As per the study, researchers at the National Radio Astronomy Observatory and Green Bank Observatory confirmed the size and shape of the GMC based on mass, density, and movement. The gassy chaos in the cloud mirrors the caustic turmoil at the galactic centre, yielding measurements from a faint object that says something about an energetic event 200 light-years distant. That could be a link from the field-like tranquillity of our own Milky Way’s disk to the mayhem of its core.

Perhaps analogously to gas channels, a thick dust lane in the Midpoint cloud could supply the central stellar bar fragment with fresh gas, again supporting an interpretation that star formation is inhibited in this region by the strong gravitational potential. But regions like the Midpoint could collect such thick gas, spurring the birth of new stars.
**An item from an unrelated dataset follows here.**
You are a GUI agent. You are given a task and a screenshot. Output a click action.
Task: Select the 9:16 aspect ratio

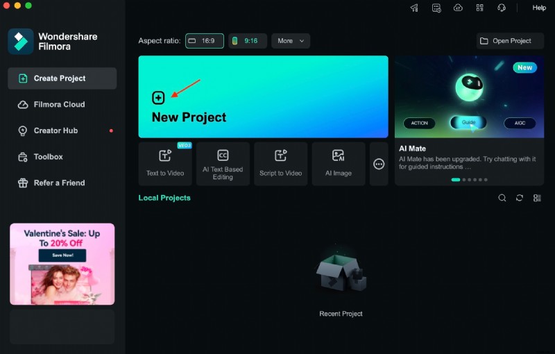247,41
The team classified Knot E as a compact gas clump whose material has been eroded by both star radiation and a maser, or microwave emission, within a cloud. A shell-like feature suggests earlier supernova explosions, like those the deaths of massive stars in the region might have initiated.

The Midpoint cloud Larry Morgan, of the Green Bank Observatory, discovered is a valuable clue in our knowledge of how galaxies evolve and form stars near their centers. The finding could give scientists a way to learn how matter flows inward across the cosmos, one hidden cloud at a time.